Voyage à Guernesey du 14 au 18 avril 2026 avec C. et L. Surtout avec l'idée de se rapprocher un peu de Victor Hugo Et un autre point de vue sur Guernesey chez Laure Humbel
La bibliothèque de St.Peter Port a un nom composé, suivi de Library, le faux-ami anglais le plus célèbre chez les gens qui aiment lire. Ne pas s’y tromper donc, dans une library, on emprunte et on lit, mais on n’achète pas. On peut aussi lire sur place, flâner dans les rayons, feuilleter des heures durant, même s’asseoir pour lire la presse ou travailler tranquille, sans toucher aucun livre sur aucune étagère. Notre première rencontre avec la Library était presque fortuite. Située sur une petite place sans voitures, terrasses de café, parasols, en plein centre-ville, juste au débouché de la grande rue commerçante, la bibliothèque est très bien située. Voir l’entrée en se promenant, se dire que oui, évidemment il faut aller voir de plus près, s’approcher de la porte dont les montants s’écartent pour nous laisser entrer. Bienvenu. Bâtiment ancien, plus en hauteur qu’en largeur à première vue, plusieurs étages, mais avec ascenseur. Lors de notre première visite, une partie de l’endroit est en travaux. Il en reste largement assez. Le rez-de-chaussée est pour l’accueil.
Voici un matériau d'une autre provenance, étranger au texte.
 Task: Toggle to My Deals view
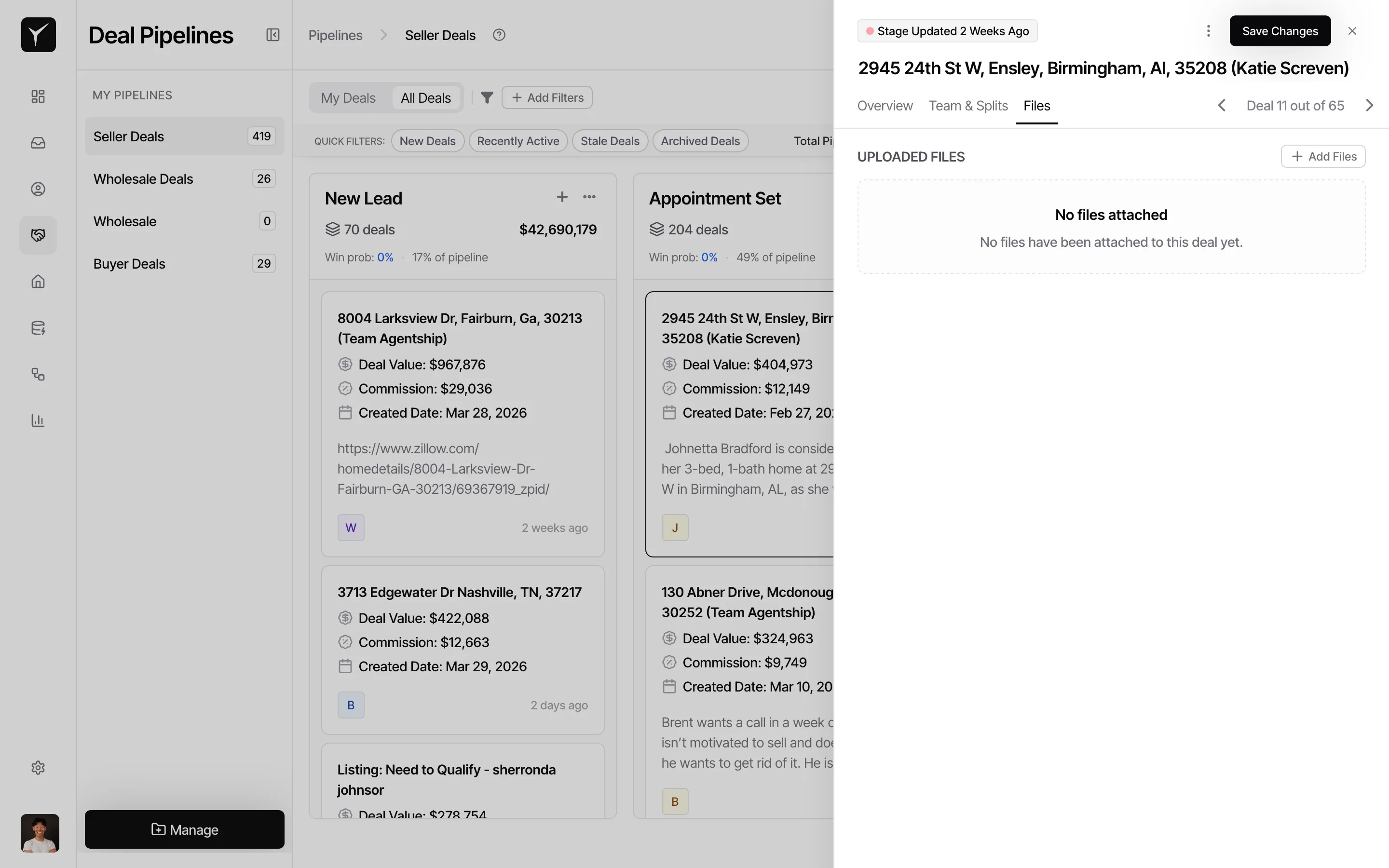click(x=348, y=97)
Accueillant d’ailleurs, entrée libre évidemment, pour la lecture et aussi l’écriture, il y a même des jeux, un Fab-Lab, notre interlocutrice nous donne les horaires avec un grand sourire. Rez-de-chaussée, on ne s’attarde pas, pour aujourd’hui, travaux et pour les autres jours, pas de livres en vue, l’impression que c’est réservé à l’administration. Les étages au-dessus sont bien plus alléchants. Une salle pour les enfants, le fameux Fab-Lab et puis les livres. Les étagères remplies de livres, rayon general fiction, des étagères peintes en bleu, bleue aussi la moquette, les nez de marches dans l’escalier et même les cheveux de la bibliothécaire assise à l’entrée de cette grande pièce. Elle parle fort sous ses cheveux bleus, pas fort, mais normalement, alors qu’il nous semblerait plutôt qu’on parle à voix basse dans ce sanctuaire des livres comme on pourrait le faire dans d’autres sanctuaires, mais l’important est de se faire comprendre, alors laisser chanter l’accent, l’impression que les mots s’arrêtent abruptement, qu’ils tombent au bout de chaque morceau de phrase comme on tomberait dans l’eau une fois au bout de la terre. Un effet île jusque dans le phrasé ? Météo et paysage joueraient sur les accents ou au moins sur la perception de ceux qui les écoutent ?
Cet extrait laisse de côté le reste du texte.